24I am satisfied that, to a degree, a further mitigatory allowance is warranted on the basis of your remorse. Your early plea of guilty is of course capable of evidencing such sentiments on your part. As I previously noted at your Determination Hearing, based upon the Case Management Assessment Report of Ms Chloe Reese dated 21 October 2021, Exhibit 3 in this hearing, you clearly have some issues with regards to insight, the gravity of your role in this offending, and the impacts upon the community of your offending. According to Patrick Newton, you did express “some remorse for (your) conduct, saying, ‘I want to apologise for my crimes.’”[9] However, according to Mr Newton, you could not elaborate on the reasons for your remorse or the likely effects of your conduct upon society more broadly.[10] Mr Newton did note that you impressed as a concrete thinker and found it difficult to discuss your emotions. It is possible, therefore, that your inability to articulate fully your remorse may be due to your psychological makeup. However, given your considerable criminal history for drug trafficking and the nature and gravity of your current offending, it is of some concern that you have not been able to be more fulsome in this regard. Nevertheless, I have made a modest mitigatory allowance on the issue of remorse.

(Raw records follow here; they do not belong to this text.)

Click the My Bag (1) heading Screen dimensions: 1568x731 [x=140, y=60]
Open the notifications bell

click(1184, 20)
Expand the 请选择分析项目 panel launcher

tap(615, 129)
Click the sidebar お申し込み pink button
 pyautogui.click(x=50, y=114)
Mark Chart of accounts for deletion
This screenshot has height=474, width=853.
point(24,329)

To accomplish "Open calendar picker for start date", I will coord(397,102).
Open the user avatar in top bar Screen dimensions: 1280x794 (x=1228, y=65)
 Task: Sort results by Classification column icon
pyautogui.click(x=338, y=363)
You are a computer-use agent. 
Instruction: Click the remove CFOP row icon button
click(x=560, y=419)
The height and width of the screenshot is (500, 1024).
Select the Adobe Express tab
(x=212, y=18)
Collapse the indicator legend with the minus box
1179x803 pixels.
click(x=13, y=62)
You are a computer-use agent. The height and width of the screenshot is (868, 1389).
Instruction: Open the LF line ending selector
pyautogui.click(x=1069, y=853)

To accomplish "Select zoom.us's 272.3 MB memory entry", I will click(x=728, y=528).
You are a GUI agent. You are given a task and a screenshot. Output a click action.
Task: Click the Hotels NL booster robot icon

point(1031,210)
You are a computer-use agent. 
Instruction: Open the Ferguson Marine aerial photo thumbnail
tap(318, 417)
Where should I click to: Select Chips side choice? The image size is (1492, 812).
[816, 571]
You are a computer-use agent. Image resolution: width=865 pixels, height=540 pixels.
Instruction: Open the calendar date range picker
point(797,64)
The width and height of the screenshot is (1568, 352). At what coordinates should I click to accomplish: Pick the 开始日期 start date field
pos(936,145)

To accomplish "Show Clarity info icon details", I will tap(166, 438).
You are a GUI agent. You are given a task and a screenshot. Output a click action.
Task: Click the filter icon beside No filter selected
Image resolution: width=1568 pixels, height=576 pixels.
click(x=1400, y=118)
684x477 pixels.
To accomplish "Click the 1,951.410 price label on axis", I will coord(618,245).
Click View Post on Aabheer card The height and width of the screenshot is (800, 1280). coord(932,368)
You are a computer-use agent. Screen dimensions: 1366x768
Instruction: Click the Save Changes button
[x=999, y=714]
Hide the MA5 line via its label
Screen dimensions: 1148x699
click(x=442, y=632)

[9] Psychological Report of Mr Patrick Newton at [31].
[10]Ibid.
25At the age of 74, you are obviously fairly advanced in years, and it is clear to me that you are in ill health. You suffer from high blood pressure, high cholesterol, prostate enlargement and reduced hearing and vision. You also have
significant dental issues. You have recently lost a tooth whilst in custody. According to Mr Newton, you have a range of symptoms consistent with mild depression and anxiety. You have particularly intense concerns about your
health in the custodial setting, and you feel that the treatment you have been receiving whilst in custody is inadequate and you are pessimistic regarding your prospects for improvement.[11] You have been in custody within the context of the COVID‑19 pandemic. As is now well known, the custodial setting has
been significantly impacted by the pandemic. To varying degrees, given the unpredictable nature of the pandemic, there have been significant restrictions in the custodial setting with regards to lockdowns, prison visits, access to employment, access to programs, services and therapies. Quarantiningand isolation have become features of the custodial setting. All prisoners have had to live with the ongoing stress and anxiety associated with the risks should COVID-19 enter the custodial environment, with its compromised demographic. I accept that, given your age and physical ailments, this has likely caused added anxiety to you in the custodial setting, warranting a mitigatory allowance. Furthermore, it is a sad reality that any sentence of imprisonment imposed will represent a significant proportion of your life given your advanced age, a matter which must be borne in mind in the formulation of an appropriate sentence in your case.[11]Ibid at [32] – [33].
26There have necessarily been delays associated with the finalisation of your case. Following the resolution of this matter, summary jurisdiction was refused by the Magistrates’ Court on 9 June 2021 and you were committed to the County Court for plea. Subsequent to your committal, you indicated a wish to enter the Drug and Alcohol Treatment Court. At a Directions Hearing before me on 16 September 2021, I adjourned the matter into the Drug and Alcohol Treatment Court for a Determination Hearing. There followed a number of hearings before me in November, before the Determination Hearing was finalised on 8 February 2022, with a finding that you were not suitable for a Drug and Alcohol Treatment Order. I accept that these delays have caused you anxieties, as I have observed your demeanour during these hearings. Particularly in the context of COVID-19 and the other matters to which I have referred, I accept that this matter has been hanging over your head for some time, which has no doubt exacerbated your depression and anxiety as you await sentencing.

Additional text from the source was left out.